WORK INSTRUCTION >>
Return, word for word, every line starting at the line with "Given: Open the EUR currency dropdown" and ending at the final line of the entries; skip the pictures.

Stored data >>
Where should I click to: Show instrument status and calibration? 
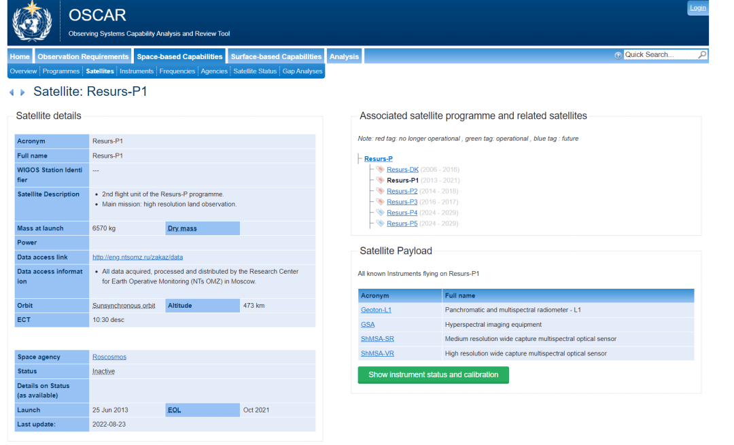pos(433,375)
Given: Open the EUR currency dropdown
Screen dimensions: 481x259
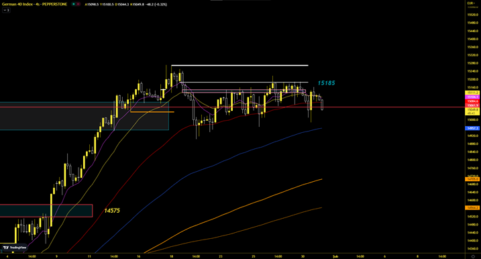Looking at the screenshot, I should (x=472, y=3).
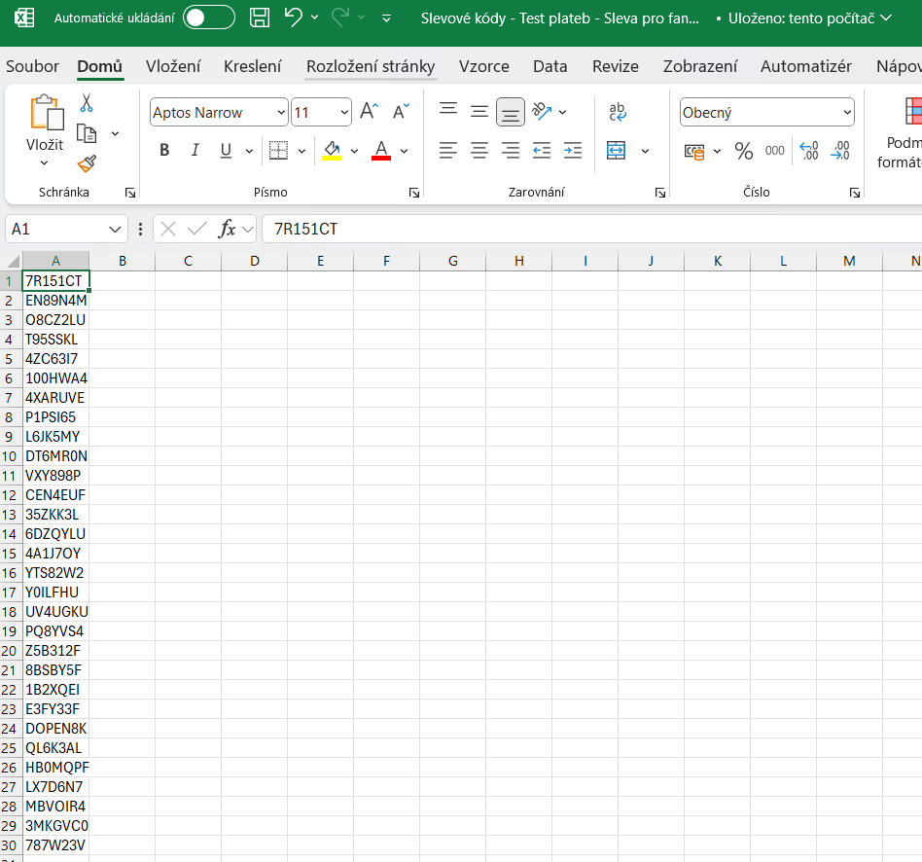Switch to the Vzorce tab
The height and width of the screenshot is (862, 922).
pyautogui.click(x=483, y=66)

OUTPUT OF THE TASK >>
Given: Open the EUR currency dropdown
Screen dimensions: 481x259
Looking at the screenshot, I should (x=472, y=3).
Switch to the Vzorce tab
The height and width of the screenshot is (862, 922).
pyautogui.click(x=483, y=66)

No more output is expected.